Exact copies of all the lines below are required, with the pictures omitted.

___

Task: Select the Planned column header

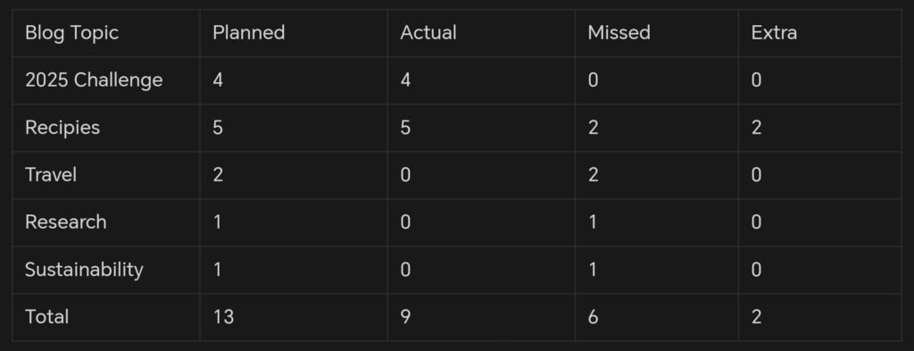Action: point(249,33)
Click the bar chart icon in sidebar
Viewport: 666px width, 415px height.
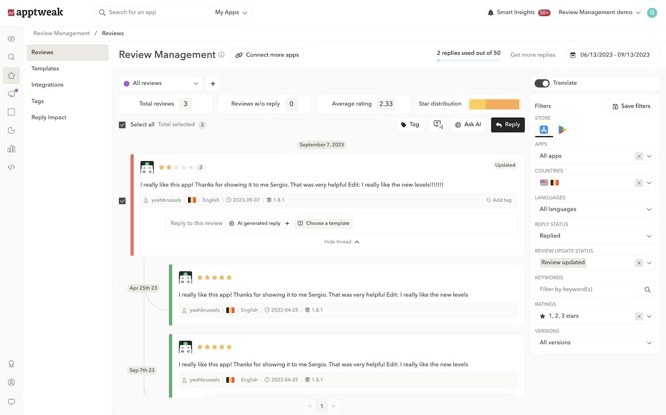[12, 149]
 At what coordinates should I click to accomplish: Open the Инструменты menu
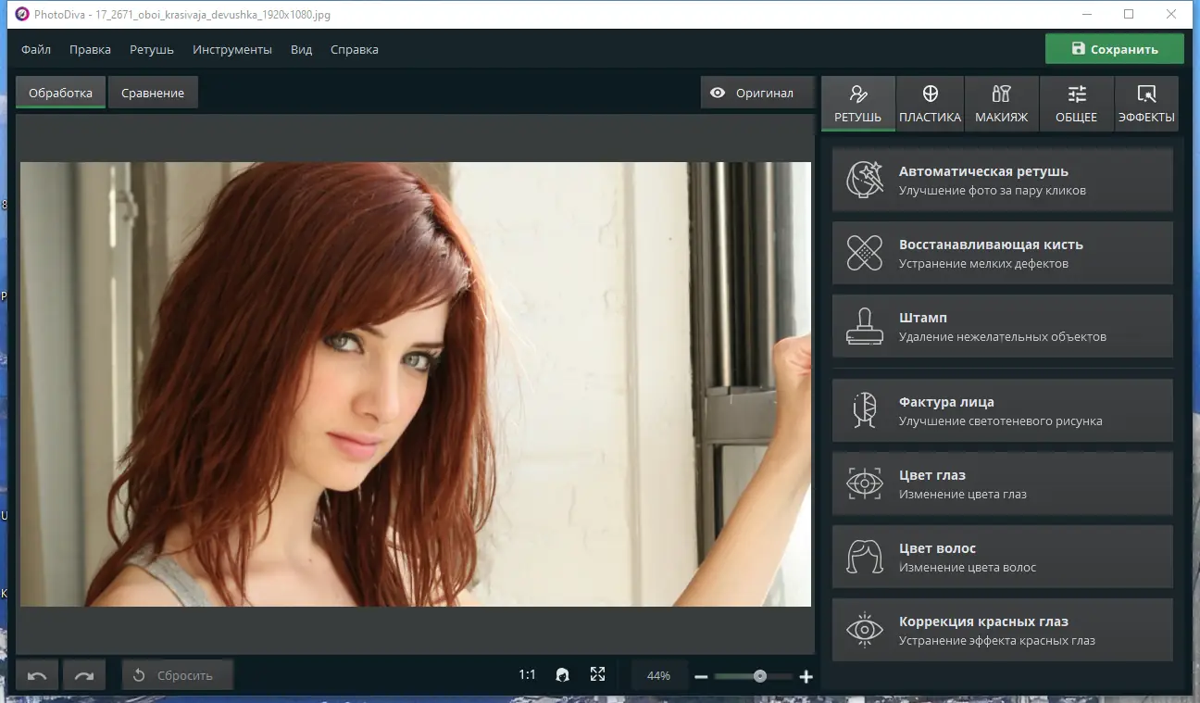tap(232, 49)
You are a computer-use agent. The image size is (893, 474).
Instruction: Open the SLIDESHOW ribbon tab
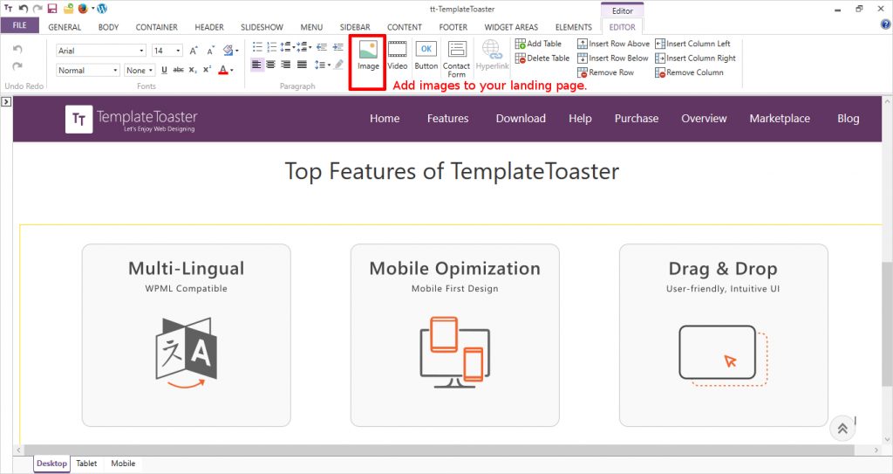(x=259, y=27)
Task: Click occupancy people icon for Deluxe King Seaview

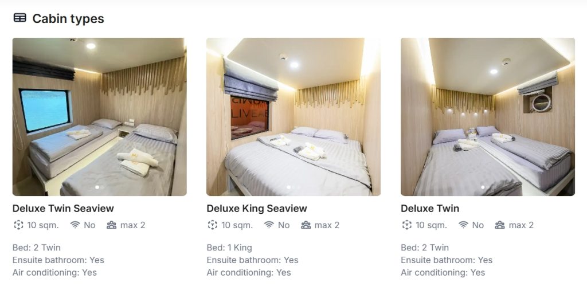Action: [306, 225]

___

Output for this task —
Task: Select the Planned column header

Action: point(249,33)
Click the bar chart icon in sidebar
Viewport: 666px width, 415px height.
[12, 149]
 At what coordinates should I click to accomplish: Open the Инструменты menu
tap(232, 49)
You are a computer-use agent. The image size is (893, 474).
Instruction: Open the SLIDESHOW ribbon tab
(x=259, y=27)
Task: Click occupancy people icon for Deluxe King Seaview

Action: [306, 225]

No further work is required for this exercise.